Yenilecek Yiyecekler
- Sebzeler - Karnabahar, brokoli, lahana, Çin lahanası, şişe kabak, sırt kabak, acı kabak, yeşil soğan, patlıcan, lahana, ıspanak, frenk soğanı, turp yeşillikleri, İsviçre pazı, roka ıspanak, havuç ve pancar.
- Meyveler - Karpuz, kavun (şekersiz), elma, muz, ananas, erik, şeftali ve çilek.
- Protein - Yumurta, balık, soya, soya peyniri, mantar, tavuk göğsü, öğütülmüş hindi, fasulye ve baklagiller.
- Süt Ürünleri - Tam yağlı süt, tam yağlı yoğurt, ayran, ev yapımı ricotta ve süzme peynir.
- Kuruyemiş ve Tohumlar - Ceviz, badem, ceviz, çam, macadamia, fındık, chia tohumu, keten tohumu, ayçiçeği çekirdeği ve kabak çekirdeği.
- Tam Tahıllar - Kahverengi pirinç, kırmızı pirinç, siyah pirinç, yulaf, karabuğday, buğday unu ve sorgum.
- Yağlar ve Yağlar - Zeytinyağı, pirinç kepeği yağı, fıstık ezmesi, ayçiçek yağı ve badem yağı.
- Otlar ve Baharatlar - Kakule, tarçın, yıldız anason, nane, çemen, kimyon, kişniş, zerdeçal, kırmızı biber, karabiber, beyaz biber, topuz, küçük hindistan cevizi, safran, kişniş, biberiye, kekik, fesleğen, kekik ve adaçayı.
Kaçınılması gereken yiyecekler
- Ekmek
- Unlu makarna
- Kızartma
- Yemeye hazır erişte
- Pirinç eriştesi
- Kızarmış tavuk
- Dondurulmuş gıdalar
- İşlenmiş gıda
- Patates gofretleri
- Bisküvi
- Rafine un ve şekerle yapılan kurabiyeler
- Mango ve üzüm gibi yüksek GI meyveleri
- Konserve
- Hormonla tedavi edilmiş et
- Alkol
Yemek alışkanlıklarınızı biraz değiştirmenin yanı sıra, yaşam tarzınızı da iyileştirmeyi düşünmelisiniz.

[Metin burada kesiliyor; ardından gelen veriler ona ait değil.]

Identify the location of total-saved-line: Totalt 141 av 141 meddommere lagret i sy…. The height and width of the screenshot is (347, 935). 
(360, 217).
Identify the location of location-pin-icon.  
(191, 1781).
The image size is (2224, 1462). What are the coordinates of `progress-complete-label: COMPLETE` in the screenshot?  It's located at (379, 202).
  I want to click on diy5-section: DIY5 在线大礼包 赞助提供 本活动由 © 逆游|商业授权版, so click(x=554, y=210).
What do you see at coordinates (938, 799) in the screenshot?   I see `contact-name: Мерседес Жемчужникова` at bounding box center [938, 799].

Hedeflerinizi yazın ve evinizin her köşesine motivasyonel sözler yapıştırın. Olumlu olan insanlardan ilham alın. İyi uykular, kalkar kalkmaz telefonunuzu kontrol etmeyin, istediğinizi yapın ve kendinize zaman verin. Ve en önemlisi - vücudunuzu sevin. Onunla ilgilenmeyi öğrenin. Belli bir beden olmak zorunda değilsin ama aktif ve formda olmalısın. ŞİMDİ bunu hedefiniz olarak ayarlayın! İyi şanslar.